*Task input*

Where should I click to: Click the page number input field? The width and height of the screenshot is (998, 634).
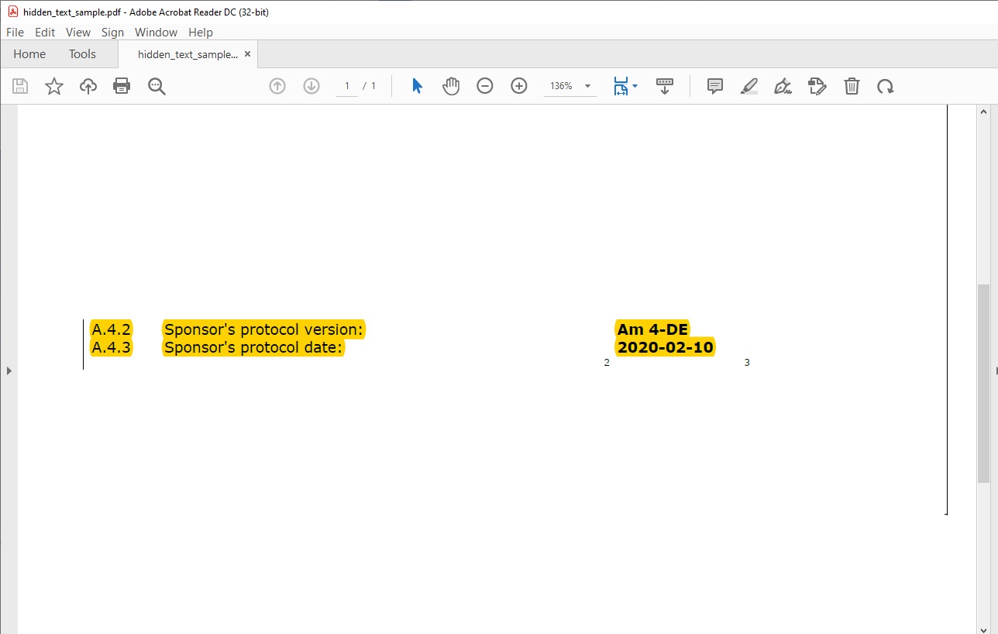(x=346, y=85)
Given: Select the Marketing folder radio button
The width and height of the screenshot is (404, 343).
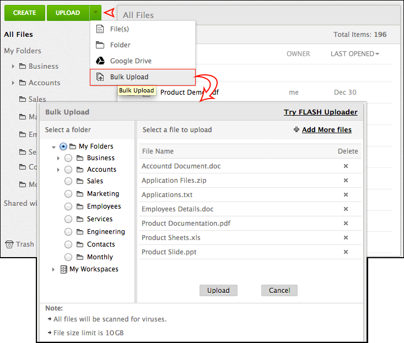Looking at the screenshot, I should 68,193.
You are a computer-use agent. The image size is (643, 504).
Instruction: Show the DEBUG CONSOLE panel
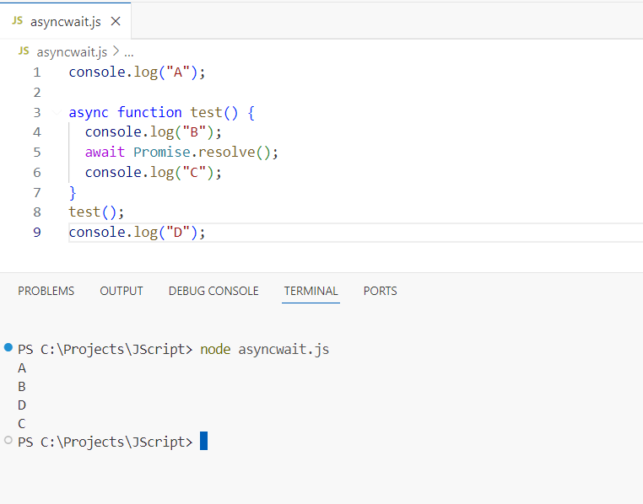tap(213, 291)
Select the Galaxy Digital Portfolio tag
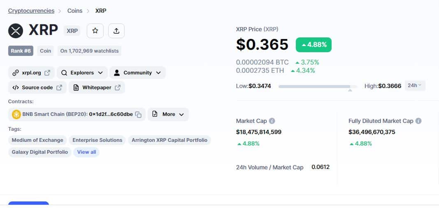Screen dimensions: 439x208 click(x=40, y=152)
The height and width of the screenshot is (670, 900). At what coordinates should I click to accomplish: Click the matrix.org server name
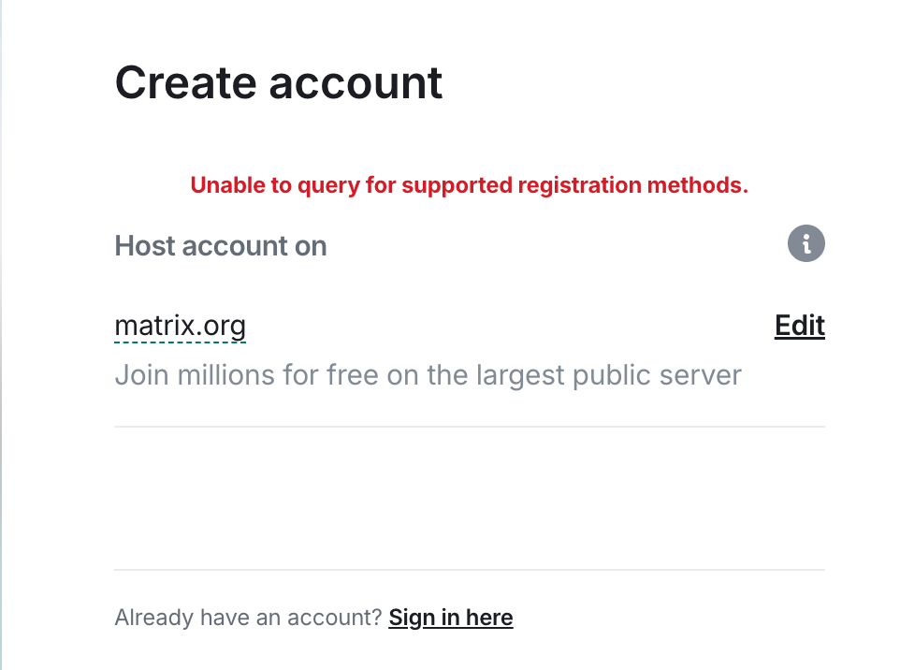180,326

* * *

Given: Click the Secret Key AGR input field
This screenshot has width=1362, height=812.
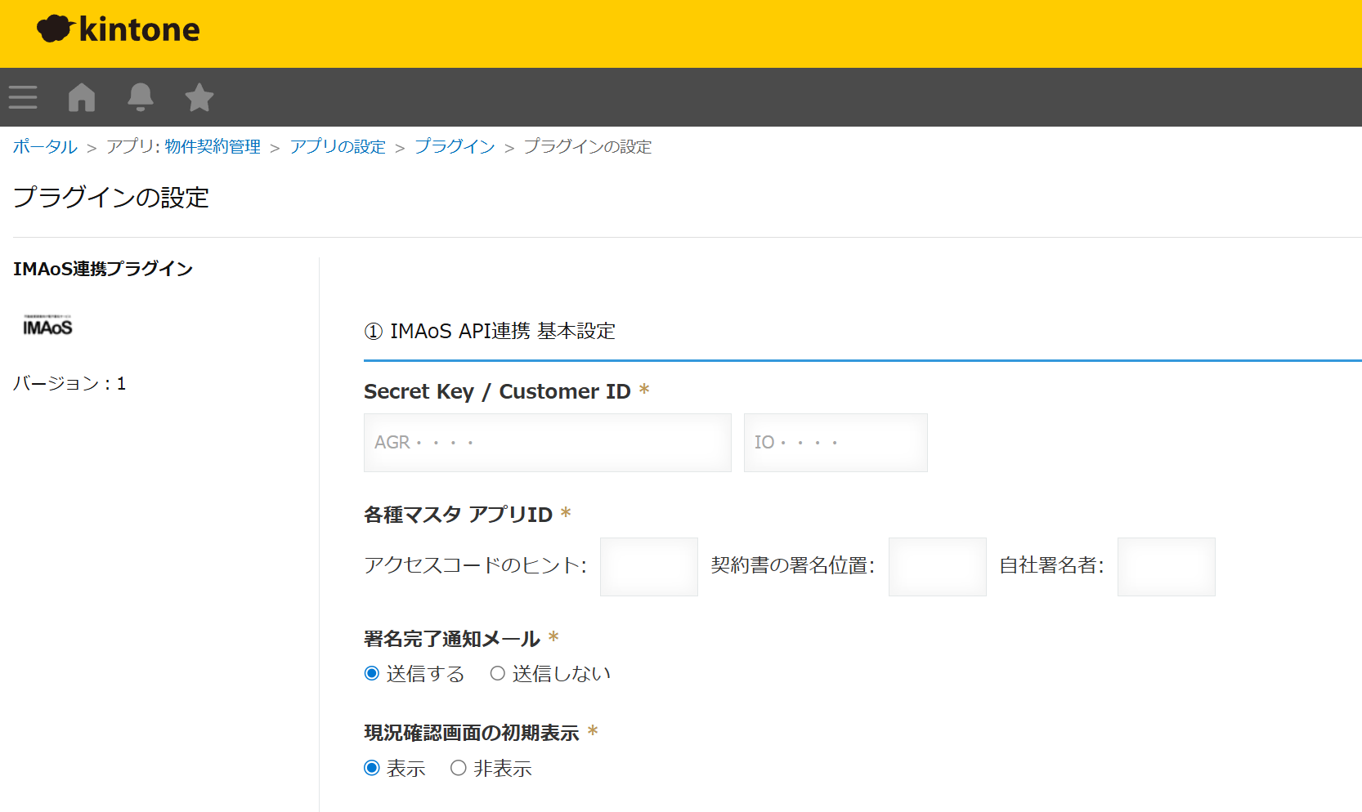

...

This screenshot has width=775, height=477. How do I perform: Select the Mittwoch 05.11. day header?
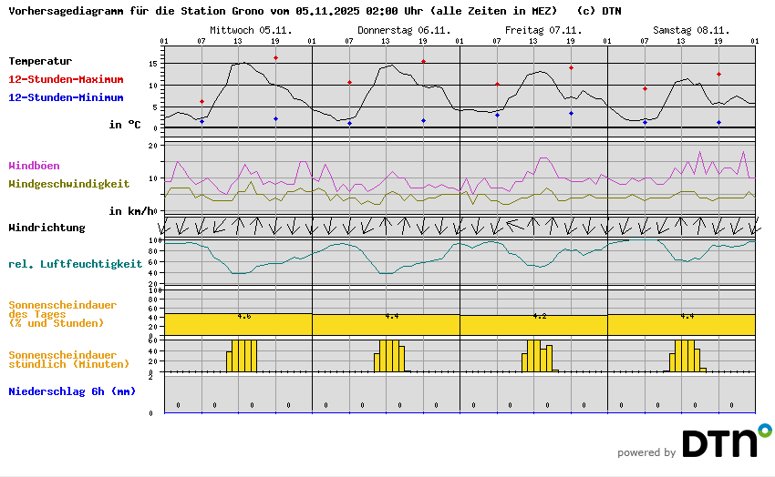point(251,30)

*Aim of the exercise*
Reproduce the stretch from the line containing "This screenshot has width=775, height=477." through the line containing "point(251,30)", adding 146 to every coordinate in the answers, with the requests included and the pictures left out.

*Result for this exercise*
This screenshot has width=775, height=477. How do I perform: Select the Mittwoch 05.11. day header?
point(397,176)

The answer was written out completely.